*WORK TO BE COMPLETED*: How do the lines below between the ones holding "The image size is (1999, 1380)." and "Given: Click the Crawly logo icon", inclusive, read? Give them again exactly, with no other lines.

──────── MATERIAL PROVIDED

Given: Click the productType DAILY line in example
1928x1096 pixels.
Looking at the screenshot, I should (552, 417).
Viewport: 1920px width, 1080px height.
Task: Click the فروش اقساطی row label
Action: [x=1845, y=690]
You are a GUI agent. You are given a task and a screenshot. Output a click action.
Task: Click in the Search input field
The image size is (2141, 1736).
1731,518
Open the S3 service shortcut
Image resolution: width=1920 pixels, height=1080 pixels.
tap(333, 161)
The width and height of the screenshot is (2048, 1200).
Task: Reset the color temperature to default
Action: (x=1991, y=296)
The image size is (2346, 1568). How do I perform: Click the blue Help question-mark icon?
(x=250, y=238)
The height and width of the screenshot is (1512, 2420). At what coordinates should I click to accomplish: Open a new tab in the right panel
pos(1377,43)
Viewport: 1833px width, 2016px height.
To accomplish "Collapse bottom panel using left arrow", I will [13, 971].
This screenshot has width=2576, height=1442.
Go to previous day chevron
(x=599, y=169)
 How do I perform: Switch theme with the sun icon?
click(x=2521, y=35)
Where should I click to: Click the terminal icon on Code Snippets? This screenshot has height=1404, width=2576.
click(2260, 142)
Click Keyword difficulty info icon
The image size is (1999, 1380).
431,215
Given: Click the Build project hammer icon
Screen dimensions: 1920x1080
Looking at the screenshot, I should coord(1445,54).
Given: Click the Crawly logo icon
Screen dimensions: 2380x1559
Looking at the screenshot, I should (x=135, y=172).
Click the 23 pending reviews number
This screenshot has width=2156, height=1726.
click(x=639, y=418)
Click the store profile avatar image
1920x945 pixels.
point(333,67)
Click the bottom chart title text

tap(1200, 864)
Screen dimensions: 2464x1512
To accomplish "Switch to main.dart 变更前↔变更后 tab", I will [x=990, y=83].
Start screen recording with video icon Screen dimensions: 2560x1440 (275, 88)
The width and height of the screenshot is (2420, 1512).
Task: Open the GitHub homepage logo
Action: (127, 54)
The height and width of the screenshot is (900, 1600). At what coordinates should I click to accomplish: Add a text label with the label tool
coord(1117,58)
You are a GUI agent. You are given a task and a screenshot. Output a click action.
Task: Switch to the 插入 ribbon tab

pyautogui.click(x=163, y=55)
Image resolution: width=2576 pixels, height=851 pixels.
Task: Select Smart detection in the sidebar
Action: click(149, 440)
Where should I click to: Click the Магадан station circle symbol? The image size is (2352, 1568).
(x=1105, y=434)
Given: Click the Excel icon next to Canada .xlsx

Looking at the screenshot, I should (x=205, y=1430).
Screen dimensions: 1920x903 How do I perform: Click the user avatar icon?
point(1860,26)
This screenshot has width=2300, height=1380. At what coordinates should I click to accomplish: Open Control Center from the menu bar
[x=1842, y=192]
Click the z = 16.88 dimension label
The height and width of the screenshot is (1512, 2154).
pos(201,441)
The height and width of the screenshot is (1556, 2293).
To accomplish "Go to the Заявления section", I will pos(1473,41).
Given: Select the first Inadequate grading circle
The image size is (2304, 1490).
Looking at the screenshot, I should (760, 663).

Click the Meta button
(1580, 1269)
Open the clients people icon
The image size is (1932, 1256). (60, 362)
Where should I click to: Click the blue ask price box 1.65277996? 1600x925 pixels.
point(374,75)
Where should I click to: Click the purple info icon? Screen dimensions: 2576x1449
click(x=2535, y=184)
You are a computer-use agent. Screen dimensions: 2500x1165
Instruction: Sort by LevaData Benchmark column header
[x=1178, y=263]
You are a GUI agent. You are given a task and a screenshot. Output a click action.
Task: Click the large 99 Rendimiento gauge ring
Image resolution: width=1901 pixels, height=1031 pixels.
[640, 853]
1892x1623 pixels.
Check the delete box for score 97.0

────────────────

*RESPONSE TO THE EXERCISE*:
The image size is (1999, 1380).
431,215
Given: Click the Build project hammer icon
Screen dimensions: 1920x1080
Looking at the screenshot, I should coord(1445,54).
Given: Click the Crawly logo icon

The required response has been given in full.